IV ondansetron produced analgesia in 42% of patients with renal colic but was less effective
than IM diclofenac (Ergene et al, 2001 Level II). IN desmopressin was also an effective analgesic,
either alone, or in combination with IM diclofenac (Lopes et al, 2001 Level II).
Renal calculus expulsive therapy using the specific alpha‐blocker tamsulosin was superior
to comparative smooth muscle relaxants such as phloroglucinol or nifedipine in terms of
increased stone expulsion and a reduction in analgesia requirements, surgical interventions,
duration of hospital stay and days off work (Dellabella et al, 2005 Level II).
TENS applied over the painful flank during prehospital transport, reduced pain scores, anxiety
and nausea in patients with renal colic (Mora et al, 2006 Level II).
IV fluid therapy had no effect on pain outcomes or stone transition in renal colic (Worster &
Richards, 2005 Level I).
Biliary colic and acute pancreatitis
All opioids increase sphincter of Oddi tone and bile duct pressures in animal and human
experimental models (Thompson, 2001). Morphine increased sphincter of Oddi contractions
more than pethidine during cholecystectomy (Thune et al, 1990 Level IV).

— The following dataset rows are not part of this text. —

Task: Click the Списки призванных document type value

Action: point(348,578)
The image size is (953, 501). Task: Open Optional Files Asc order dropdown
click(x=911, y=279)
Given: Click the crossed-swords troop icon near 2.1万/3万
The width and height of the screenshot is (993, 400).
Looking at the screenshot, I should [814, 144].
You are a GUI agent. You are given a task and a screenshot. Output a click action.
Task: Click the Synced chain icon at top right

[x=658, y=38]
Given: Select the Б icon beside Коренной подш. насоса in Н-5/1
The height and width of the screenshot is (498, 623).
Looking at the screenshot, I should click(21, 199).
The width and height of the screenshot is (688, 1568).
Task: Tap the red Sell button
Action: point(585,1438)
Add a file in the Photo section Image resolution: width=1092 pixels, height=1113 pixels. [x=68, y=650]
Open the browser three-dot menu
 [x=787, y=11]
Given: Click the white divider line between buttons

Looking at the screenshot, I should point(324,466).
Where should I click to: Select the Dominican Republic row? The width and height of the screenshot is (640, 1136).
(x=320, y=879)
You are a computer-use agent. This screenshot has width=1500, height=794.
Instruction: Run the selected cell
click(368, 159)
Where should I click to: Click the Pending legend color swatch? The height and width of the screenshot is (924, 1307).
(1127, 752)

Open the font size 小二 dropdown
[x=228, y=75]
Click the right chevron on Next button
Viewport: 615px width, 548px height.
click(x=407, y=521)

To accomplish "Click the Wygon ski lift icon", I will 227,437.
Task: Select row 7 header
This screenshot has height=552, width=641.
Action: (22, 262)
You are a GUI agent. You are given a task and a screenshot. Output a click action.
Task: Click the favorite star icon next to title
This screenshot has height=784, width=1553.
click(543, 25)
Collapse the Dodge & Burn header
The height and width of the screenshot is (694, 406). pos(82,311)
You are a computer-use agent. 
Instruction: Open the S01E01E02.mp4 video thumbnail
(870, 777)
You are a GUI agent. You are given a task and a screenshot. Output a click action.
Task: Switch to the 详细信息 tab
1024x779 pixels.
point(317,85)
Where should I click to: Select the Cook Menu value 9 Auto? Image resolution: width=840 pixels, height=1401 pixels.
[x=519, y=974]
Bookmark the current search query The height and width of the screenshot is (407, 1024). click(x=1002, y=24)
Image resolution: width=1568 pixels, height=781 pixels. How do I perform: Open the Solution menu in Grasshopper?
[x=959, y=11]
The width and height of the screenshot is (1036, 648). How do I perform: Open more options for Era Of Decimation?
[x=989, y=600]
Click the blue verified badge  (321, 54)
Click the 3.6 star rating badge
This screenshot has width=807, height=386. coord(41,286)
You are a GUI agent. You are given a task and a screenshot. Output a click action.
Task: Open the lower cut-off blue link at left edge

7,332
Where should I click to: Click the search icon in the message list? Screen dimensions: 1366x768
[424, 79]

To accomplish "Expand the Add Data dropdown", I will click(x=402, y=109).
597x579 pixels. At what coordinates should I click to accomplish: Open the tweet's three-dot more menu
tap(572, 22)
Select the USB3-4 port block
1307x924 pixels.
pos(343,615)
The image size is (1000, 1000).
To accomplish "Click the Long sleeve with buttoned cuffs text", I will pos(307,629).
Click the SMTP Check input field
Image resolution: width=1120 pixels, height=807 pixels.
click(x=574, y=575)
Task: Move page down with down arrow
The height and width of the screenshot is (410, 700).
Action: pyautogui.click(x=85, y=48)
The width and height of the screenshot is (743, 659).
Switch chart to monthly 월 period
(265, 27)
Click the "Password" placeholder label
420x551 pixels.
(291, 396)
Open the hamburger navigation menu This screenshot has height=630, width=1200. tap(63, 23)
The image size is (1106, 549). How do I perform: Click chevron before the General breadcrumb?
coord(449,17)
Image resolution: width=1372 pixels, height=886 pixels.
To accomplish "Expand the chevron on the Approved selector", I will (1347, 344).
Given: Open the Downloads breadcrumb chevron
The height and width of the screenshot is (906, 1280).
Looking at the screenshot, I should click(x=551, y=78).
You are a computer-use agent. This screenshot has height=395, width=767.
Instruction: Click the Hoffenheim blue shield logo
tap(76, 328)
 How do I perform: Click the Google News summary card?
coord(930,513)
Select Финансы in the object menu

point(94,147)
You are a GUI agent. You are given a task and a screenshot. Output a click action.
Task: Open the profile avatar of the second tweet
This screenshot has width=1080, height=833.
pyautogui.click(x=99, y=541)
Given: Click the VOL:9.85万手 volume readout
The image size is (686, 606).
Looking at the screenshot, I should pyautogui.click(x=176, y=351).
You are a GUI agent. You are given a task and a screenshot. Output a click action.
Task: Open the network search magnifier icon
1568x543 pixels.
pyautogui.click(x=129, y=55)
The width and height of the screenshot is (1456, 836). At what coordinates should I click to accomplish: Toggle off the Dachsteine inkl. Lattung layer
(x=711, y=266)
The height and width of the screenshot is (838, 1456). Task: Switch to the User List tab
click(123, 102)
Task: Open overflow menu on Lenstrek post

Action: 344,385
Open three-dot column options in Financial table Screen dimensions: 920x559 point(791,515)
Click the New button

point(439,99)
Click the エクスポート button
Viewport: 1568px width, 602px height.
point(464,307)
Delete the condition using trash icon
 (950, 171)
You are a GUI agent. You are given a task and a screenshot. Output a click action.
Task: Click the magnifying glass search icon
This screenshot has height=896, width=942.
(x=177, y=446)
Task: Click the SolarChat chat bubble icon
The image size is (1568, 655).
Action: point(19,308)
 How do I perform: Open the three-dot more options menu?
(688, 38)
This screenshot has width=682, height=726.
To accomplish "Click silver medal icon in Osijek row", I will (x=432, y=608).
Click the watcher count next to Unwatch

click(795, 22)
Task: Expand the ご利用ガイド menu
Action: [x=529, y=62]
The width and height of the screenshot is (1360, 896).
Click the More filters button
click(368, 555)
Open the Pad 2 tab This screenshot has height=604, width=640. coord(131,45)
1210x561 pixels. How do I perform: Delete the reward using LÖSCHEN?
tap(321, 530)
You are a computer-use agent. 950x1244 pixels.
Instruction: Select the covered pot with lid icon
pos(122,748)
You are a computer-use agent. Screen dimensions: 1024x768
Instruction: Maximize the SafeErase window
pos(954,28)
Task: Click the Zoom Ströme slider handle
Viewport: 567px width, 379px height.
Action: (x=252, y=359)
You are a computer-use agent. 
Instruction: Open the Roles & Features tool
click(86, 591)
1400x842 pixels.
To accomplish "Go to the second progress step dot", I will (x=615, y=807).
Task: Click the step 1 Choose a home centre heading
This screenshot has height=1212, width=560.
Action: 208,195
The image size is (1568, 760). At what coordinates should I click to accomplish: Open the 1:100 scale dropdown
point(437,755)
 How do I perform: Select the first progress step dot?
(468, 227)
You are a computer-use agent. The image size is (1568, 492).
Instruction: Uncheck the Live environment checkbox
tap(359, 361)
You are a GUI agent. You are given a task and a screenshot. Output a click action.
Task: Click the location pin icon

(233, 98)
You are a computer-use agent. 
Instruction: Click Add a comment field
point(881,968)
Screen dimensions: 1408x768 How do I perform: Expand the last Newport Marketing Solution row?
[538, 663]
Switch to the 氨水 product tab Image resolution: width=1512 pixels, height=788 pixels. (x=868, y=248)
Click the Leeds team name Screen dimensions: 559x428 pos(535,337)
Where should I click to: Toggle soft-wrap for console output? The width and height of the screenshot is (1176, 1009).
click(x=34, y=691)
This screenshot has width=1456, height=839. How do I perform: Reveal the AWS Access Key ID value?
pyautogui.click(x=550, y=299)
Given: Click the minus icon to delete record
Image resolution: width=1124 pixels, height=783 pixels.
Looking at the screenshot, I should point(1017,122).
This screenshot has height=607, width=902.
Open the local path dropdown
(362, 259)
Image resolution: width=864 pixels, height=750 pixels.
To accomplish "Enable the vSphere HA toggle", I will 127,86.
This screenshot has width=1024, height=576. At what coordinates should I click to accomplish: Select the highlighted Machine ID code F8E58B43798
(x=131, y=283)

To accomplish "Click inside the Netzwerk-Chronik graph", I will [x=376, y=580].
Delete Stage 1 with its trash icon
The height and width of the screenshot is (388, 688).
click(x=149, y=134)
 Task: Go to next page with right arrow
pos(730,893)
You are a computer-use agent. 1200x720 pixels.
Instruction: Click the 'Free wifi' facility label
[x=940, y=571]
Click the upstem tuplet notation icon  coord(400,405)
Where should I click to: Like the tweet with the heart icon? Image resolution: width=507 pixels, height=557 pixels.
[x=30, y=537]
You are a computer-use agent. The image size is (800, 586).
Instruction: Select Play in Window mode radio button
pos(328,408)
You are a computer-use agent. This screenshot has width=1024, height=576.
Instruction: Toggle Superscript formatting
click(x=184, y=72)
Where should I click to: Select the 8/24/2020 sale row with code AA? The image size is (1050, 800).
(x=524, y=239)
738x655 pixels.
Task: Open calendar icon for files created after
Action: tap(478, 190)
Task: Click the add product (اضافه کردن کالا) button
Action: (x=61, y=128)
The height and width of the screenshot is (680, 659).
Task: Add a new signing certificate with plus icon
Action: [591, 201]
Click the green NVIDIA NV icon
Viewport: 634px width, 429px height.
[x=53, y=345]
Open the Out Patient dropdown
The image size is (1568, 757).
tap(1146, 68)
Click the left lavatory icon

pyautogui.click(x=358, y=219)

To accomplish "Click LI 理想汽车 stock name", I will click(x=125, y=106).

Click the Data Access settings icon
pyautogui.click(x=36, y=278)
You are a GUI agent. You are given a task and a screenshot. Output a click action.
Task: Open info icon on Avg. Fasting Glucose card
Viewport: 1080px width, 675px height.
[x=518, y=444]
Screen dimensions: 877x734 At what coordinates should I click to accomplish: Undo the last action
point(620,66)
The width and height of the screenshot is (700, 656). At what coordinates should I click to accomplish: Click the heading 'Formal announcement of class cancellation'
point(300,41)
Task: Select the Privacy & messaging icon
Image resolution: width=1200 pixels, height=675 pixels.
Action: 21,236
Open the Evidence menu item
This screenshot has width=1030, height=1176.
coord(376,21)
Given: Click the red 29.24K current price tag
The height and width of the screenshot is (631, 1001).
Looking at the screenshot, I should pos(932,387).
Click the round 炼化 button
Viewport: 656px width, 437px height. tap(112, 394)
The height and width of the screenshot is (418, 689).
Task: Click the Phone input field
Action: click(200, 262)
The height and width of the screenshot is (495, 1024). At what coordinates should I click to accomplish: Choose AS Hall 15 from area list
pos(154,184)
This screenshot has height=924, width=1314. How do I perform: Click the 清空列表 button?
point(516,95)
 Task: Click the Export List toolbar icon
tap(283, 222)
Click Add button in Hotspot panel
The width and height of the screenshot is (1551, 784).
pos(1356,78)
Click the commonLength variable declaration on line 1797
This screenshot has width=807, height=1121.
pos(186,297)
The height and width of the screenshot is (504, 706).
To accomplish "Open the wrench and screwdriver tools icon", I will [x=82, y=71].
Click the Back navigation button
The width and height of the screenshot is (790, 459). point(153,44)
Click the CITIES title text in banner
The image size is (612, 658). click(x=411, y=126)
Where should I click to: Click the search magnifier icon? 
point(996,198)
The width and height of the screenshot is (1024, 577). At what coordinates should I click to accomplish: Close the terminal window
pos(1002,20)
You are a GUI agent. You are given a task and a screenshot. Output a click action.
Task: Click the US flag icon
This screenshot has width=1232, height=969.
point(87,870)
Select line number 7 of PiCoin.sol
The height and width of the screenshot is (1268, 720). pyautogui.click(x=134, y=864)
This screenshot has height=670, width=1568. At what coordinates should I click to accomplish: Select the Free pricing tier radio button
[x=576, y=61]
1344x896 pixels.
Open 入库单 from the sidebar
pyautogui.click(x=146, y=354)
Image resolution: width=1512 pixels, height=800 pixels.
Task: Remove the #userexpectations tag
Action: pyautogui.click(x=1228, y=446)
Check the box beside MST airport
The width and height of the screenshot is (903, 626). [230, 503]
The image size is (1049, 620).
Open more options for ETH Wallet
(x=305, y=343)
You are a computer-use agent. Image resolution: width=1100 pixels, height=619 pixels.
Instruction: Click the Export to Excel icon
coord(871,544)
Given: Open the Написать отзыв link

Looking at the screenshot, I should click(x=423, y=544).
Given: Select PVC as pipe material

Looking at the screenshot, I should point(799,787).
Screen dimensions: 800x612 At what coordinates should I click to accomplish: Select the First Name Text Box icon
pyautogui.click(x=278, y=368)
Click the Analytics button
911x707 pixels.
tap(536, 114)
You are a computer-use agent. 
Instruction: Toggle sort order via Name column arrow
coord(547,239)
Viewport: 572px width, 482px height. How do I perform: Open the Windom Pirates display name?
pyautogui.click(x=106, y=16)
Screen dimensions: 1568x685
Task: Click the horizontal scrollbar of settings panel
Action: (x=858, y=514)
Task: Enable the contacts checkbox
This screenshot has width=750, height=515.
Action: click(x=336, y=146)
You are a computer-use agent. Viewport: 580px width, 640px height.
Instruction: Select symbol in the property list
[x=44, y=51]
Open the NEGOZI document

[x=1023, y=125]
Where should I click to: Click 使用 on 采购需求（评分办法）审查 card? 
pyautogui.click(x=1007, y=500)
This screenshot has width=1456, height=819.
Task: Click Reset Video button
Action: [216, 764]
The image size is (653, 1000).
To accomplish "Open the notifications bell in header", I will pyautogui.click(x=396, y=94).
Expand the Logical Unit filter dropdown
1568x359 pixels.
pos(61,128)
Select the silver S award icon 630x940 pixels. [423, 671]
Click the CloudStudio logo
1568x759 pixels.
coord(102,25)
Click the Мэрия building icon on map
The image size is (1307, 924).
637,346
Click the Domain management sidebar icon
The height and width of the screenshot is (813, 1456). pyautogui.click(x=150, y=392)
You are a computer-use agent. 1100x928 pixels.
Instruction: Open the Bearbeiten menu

There are no clinical studies comparing opioids in the treatment of pain associated with biliary
spasm or acute pancreatitis (Thompson, 2001). Butorphanol, which is presumed to cause less
biliary spasm than other opioids, and ketorolac produced a clinically significant and similar
reduction in acute biliary colic within 30 minutes in patients in the emergency department
(Olsen et al, 2008 Level II).
Parenteral nsNSAIDs such as ketorolac, tenoxicam or diclofenac were at least as effective as
parenteral opioids and more effective than buscopan in providing analgesia for biliary colic CHAPTER 9
(Goldman et al, 1989 Level II; Al‐Waili & Saloom, 1998 Level II; Dula et al, 2001 Level II; Henderson et al,
2002 Level II; Kumar, Deed et al, 2004 Level II) and may also prevent progression to cholecystitis
(Goldman et al, 1989 Level II; Akriviadis et al, 1997 Level II; Al‐Waili & Saloom, 1998 Level II; Kumar,
Deed et al, 2004 Level II).
IM atropine was no more effective than saline in the treatment of acute biliary colic (Rothrock
et al, 1993 Level II).
Irritable bowel syndrome and colic
There was weak evidence that antispasmodics (smooth muscle relaxants) reduced pain in
irritable bowel syndrome, but no evidence of an analgesic effect with antidepressants or
bulking agents (Quartero et al, 2005 Level I). Peppermint oil may also reduce pain (Pittler & Ernst,
1998 Level I) and was as effective as buscopan in reducing upper (Hiki et al, 2003 Level II) and
lower GI spasm (Asao et al, 2003 Level II).